Artificial Intelligence in the Workplace: Discussion

Photo of David StantonDavid Stanton (Cork East, Fine Gael) | Oireachtas source

I noted what Professor O'Hare said earlier concerning the statement made by Elon Musk, Steve Wozniak and others that "AI systems with human-competitive intelligence can pose profound risks to society and humanity". I also note that he mentioned that the Google scientist, Blake Lemoine, resigned because he more or less said AI systems were heading towards becoming sentient, which would mean they could make decisions on their own.
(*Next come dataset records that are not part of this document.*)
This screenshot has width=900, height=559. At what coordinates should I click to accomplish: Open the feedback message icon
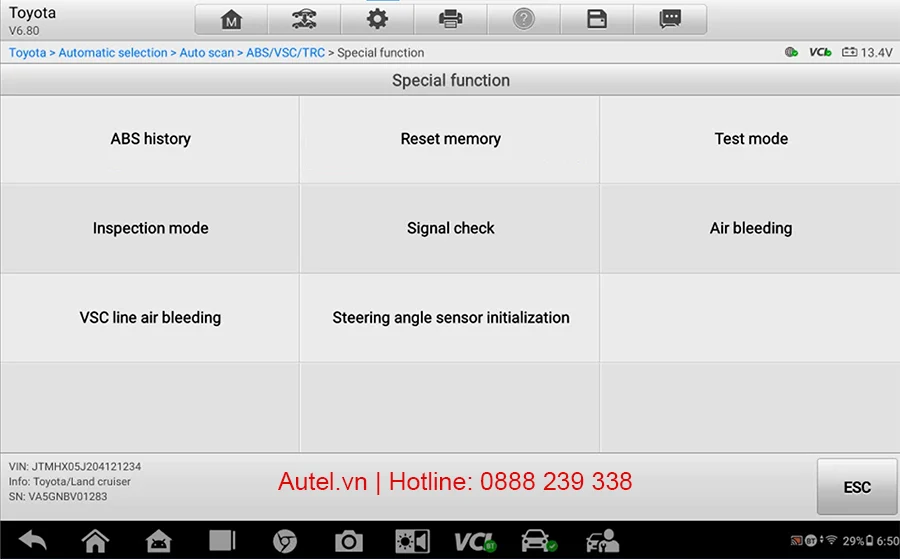pyautogui.click(x=670, y=20)
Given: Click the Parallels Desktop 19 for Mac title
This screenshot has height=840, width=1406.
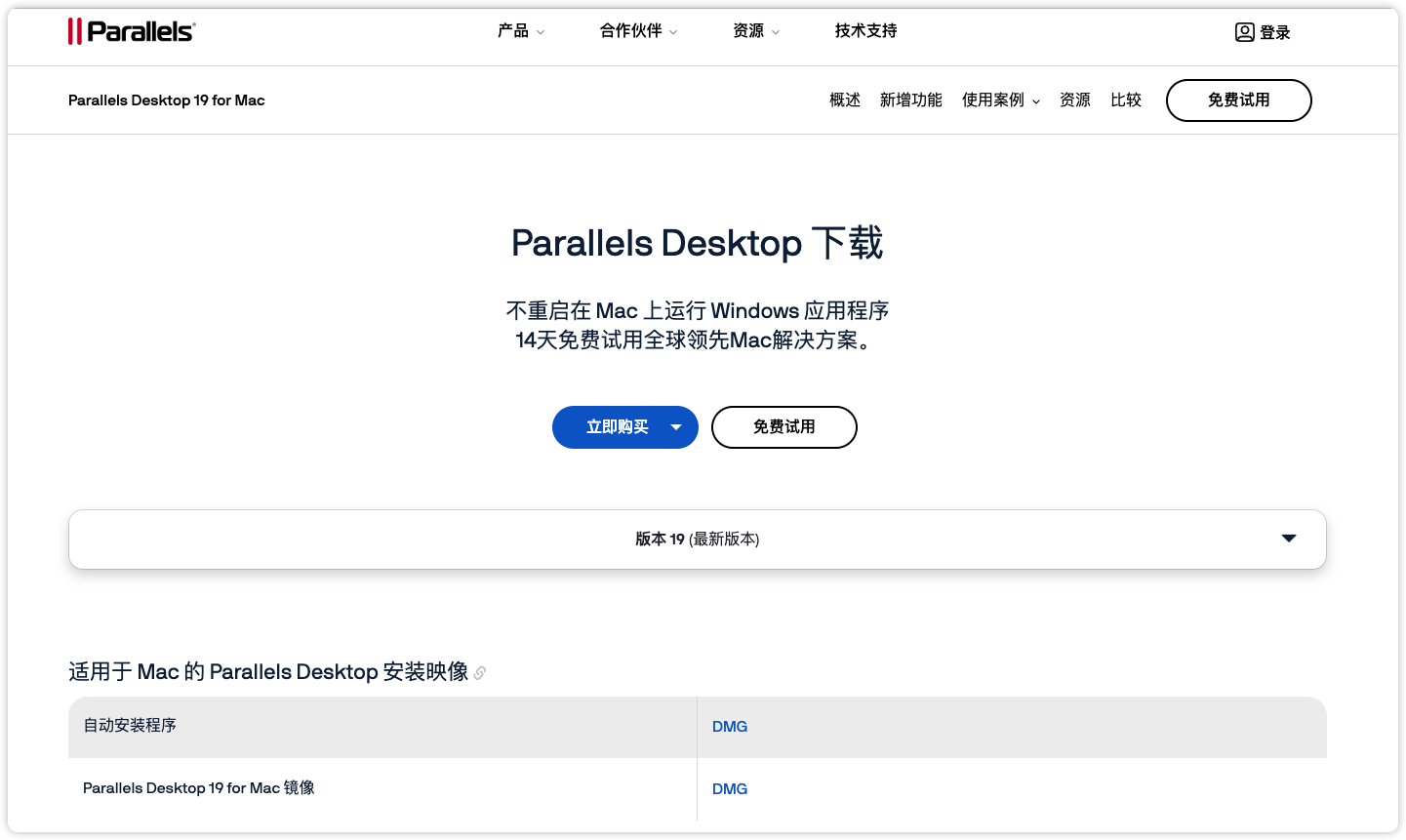Looking at the screenshot, I should 166,100.
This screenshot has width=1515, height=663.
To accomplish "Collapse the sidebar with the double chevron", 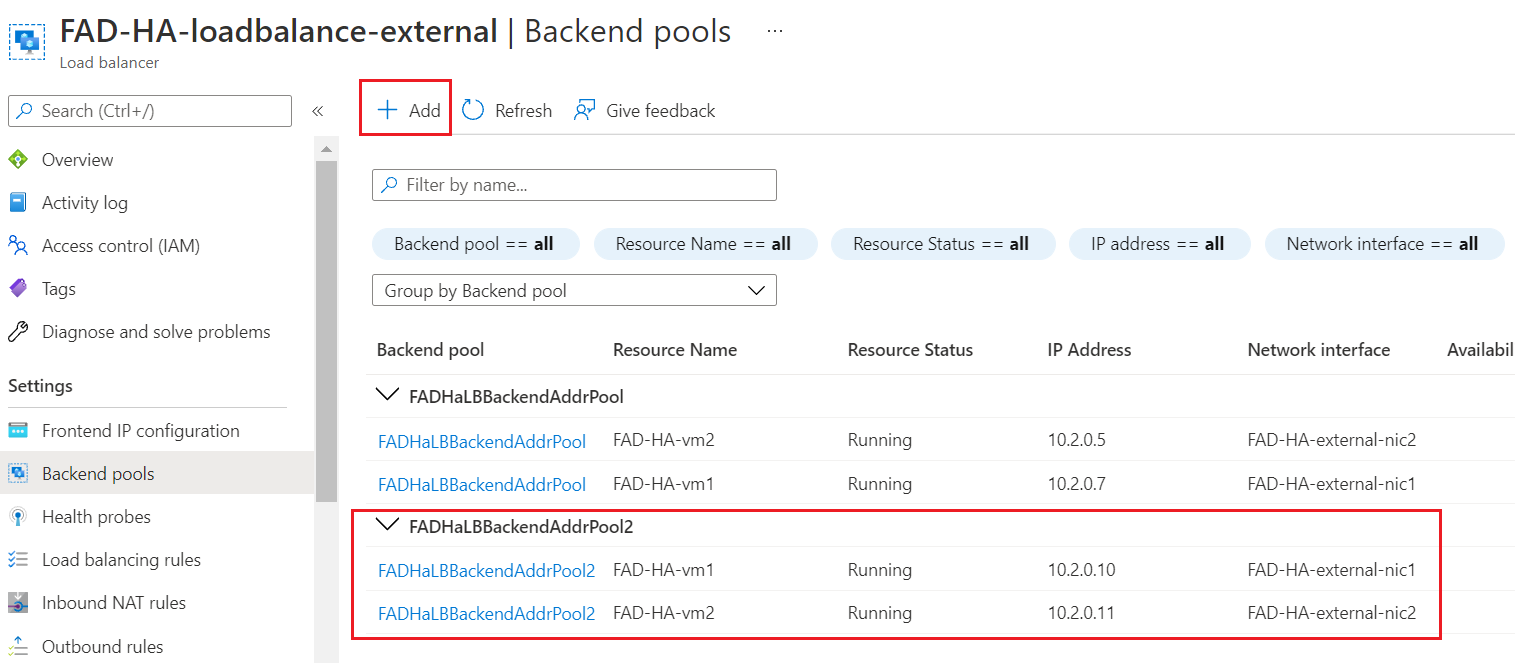I will [x=319, y=111].
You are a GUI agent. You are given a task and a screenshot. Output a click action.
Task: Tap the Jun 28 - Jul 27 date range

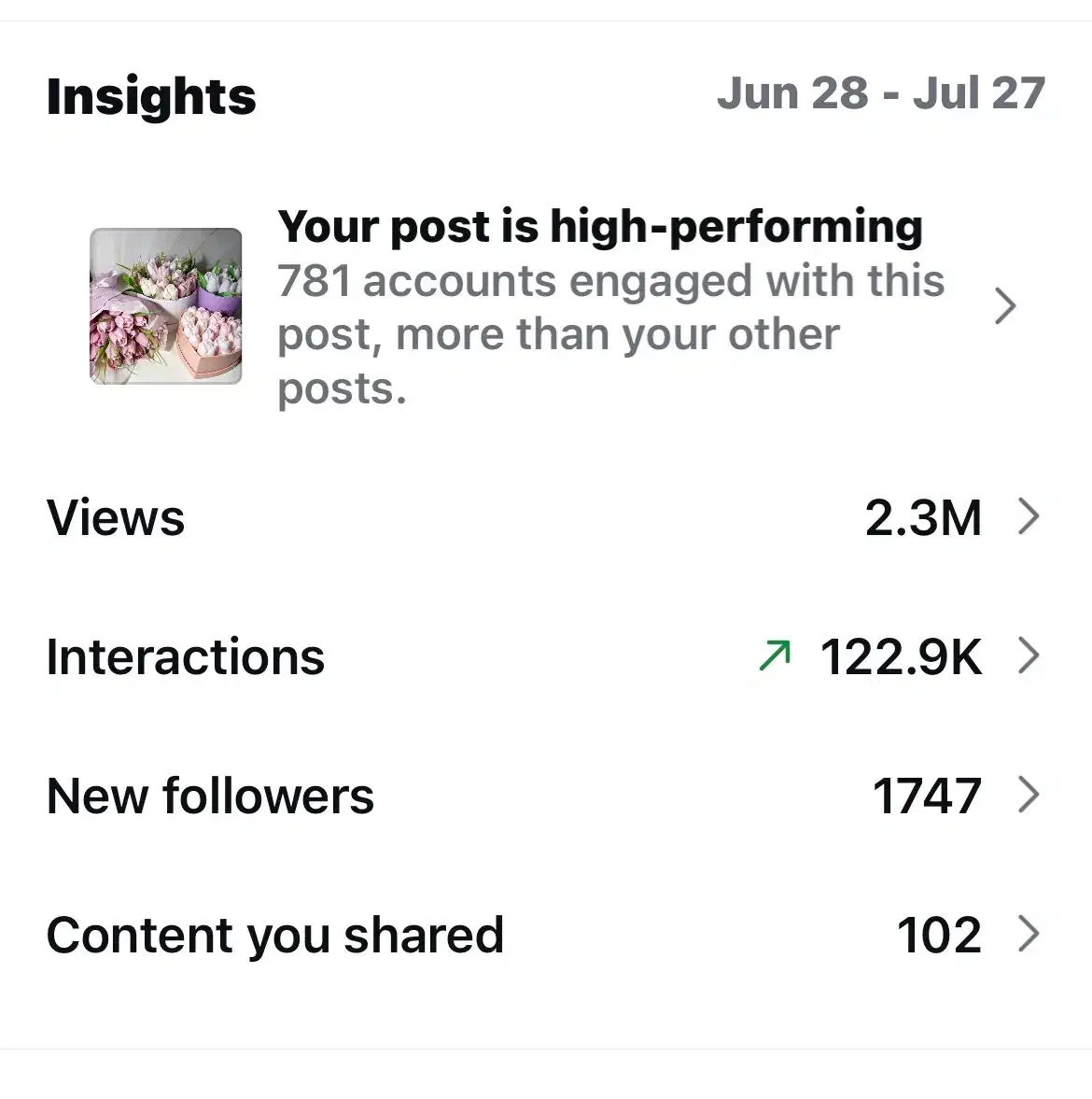click(x=880, y=93)
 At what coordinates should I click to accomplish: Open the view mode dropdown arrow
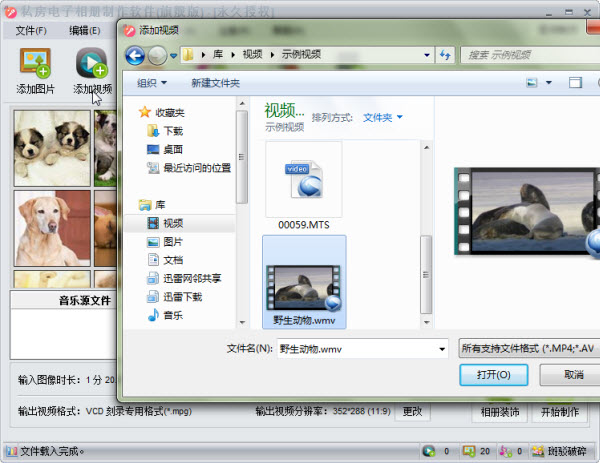[549, 83]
If we are talking, therefore, about a potential global supercomputer, all interconnected, and gathering vast amounts of data and intelligence and then making decisions based on that data on its own and having the power to do things, as Deputy Bruton said, including perhaps weaponising things, then we are talking about a whole different level altogether. As he also said, this process is moving so fast now. We know how slow the process is to put through any kind of legislation through Houses like this, never mind at a European level.

The advantage of a regulator is that he or she can move much faster to keep up with stuff. Thinking about the setting up of a gambling regulator, on which I did a great deal of work and which is on the way to being established here at last, such an officeholder can sit down with representatives of the industry and, as the industry adapts, the regulator can adapt, monitor and regulate in this regard. I note the UK has ruled out having a dedicated regulator for AI systems. I have two questions. To Professor O'Hare, first, where is this development going? Was the Google scientist who resigned right? Should we be this concerned? To Mr. Lupton, are we heading for a European-type regulator or perhaps national regulators? As was said earlier, we have so many of these high-tech companies based here that we will probably have a major responsibility in this space.

It seems to me that in this committee we are talking about work, industry and business, and this all overlaps, but this development has almost gone way beyond that context in many ways. I note as well that we talked about breakthroughs in breast cancer treatment recently which were, fundamentally, underpinned by AI. It can do super-calculations on a massive scale and come up with breakthroughs such as these. As we discussed earlier, this is only beginning to happen in science and medicine.

I have also read that AI is key to the EU's digital transformation and yet the Union is behind in this area. We have these two conflicting things happening. We must, first, progress the digital transformation and not be left behind globally and, second, we must ensure AI systems do not take over, literally. I am almost back into the realm of science fiction now but science fiction is rapidly becoming science fact. These are the three issues I would like the witnesses to address.